UAF engineering team wins mine design competition

Photo courtesy of Alan Lipka
UAF’s winning team at a mine design competition in mid-February pose with the championship trophy. From right, Professor Hong Kim; students Blaze Brooks, Nori Niibu, Alan Lipka, Ethan Trickey, Cole Snodgress and Jordan Hildreth; and competition chairman Andrew Storey.

A team of University of Alaska Fairbanks mining engineering students has captured first place in an international mine design competition.

The finals of the competition, which was held from Feb. 17-19 in Denver, combined disciplines that included economics, engineering, communication and mining techniques. The winning UAF team earned a trip to the finals after advancing past the initial round last fall.

The winning squad include six senior mining engineering students — team leader Alan Lipka, Ethan Trickey, Jordan Hildreth, Noriyasu Niibu, Cole Snodgress and Blaze Brooks. It’s the first team from UAF to win the competition, which attracts roughly 20 teams from around the world.

Rajive Ganguli, a UAF mining engineering professor and the team’s advisor, said topping a field of prestigious international programs is a huge accomplishment.

“It’s a very comprehensive competition,” he said. “It requires many skill sets, so it’s a very good test for the students.”

The annual competition is hosted by the Society of Mining Metallurgy and Exploration and the National Stone Sand and Gravel Association. Teams are given two days to design mines based on a scenario that weighs economic conditions, environmental regulations and mineral demand, among other factors.

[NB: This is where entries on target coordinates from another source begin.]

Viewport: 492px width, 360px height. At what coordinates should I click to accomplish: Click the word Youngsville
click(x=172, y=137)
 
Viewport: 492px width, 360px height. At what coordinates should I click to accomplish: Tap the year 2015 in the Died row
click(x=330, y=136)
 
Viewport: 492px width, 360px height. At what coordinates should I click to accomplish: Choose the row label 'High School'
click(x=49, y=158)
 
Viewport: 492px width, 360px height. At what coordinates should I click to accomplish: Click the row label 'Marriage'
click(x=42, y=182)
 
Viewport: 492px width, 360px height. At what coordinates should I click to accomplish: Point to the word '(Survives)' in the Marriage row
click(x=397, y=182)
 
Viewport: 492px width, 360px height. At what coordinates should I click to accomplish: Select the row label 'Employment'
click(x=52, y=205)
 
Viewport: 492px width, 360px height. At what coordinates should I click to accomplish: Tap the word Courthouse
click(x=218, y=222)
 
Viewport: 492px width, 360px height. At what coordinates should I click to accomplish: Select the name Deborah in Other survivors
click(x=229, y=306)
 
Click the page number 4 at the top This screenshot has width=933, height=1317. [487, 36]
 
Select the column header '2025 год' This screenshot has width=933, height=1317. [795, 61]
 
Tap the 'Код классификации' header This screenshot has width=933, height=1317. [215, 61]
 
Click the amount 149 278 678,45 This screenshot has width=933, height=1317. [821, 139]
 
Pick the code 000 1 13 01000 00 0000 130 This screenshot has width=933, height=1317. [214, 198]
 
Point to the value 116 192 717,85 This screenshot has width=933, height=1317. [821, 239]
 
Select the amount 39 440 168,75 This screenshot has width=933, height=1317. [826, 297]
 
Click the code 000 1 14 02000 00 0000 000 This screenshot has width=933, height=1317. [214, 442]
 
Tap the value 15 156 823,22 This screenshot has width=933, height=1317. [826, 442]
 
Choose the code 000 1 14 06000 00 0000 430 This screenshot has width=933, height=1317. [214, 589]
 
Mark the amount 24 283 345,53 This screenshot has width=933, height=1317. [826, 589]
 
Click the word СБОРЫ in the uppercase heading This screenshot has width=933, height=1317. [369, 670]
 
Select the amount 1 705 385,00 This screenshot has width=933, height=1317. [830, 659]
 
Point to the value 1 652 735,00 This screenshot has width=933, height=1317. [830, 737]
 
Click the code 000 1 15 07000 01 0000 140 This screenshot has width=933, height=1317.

Lipka said the team spent months preparing by reviewing the mine scenario that was offered at the 2016 design competition. Four members of the winning UAF team participated in that competition, which he said provided invaluable experience.

“Trying to come up with realistic solutions in a time crunch is hard, but everyone broke off and knew exactly what they needed to do,” Lipka said.

Team sponsors included Sumitomo Metal Mining Pogo, which funded the team’s travel to Denver, and software vendor Maptek, which offered a laptop and mine design software.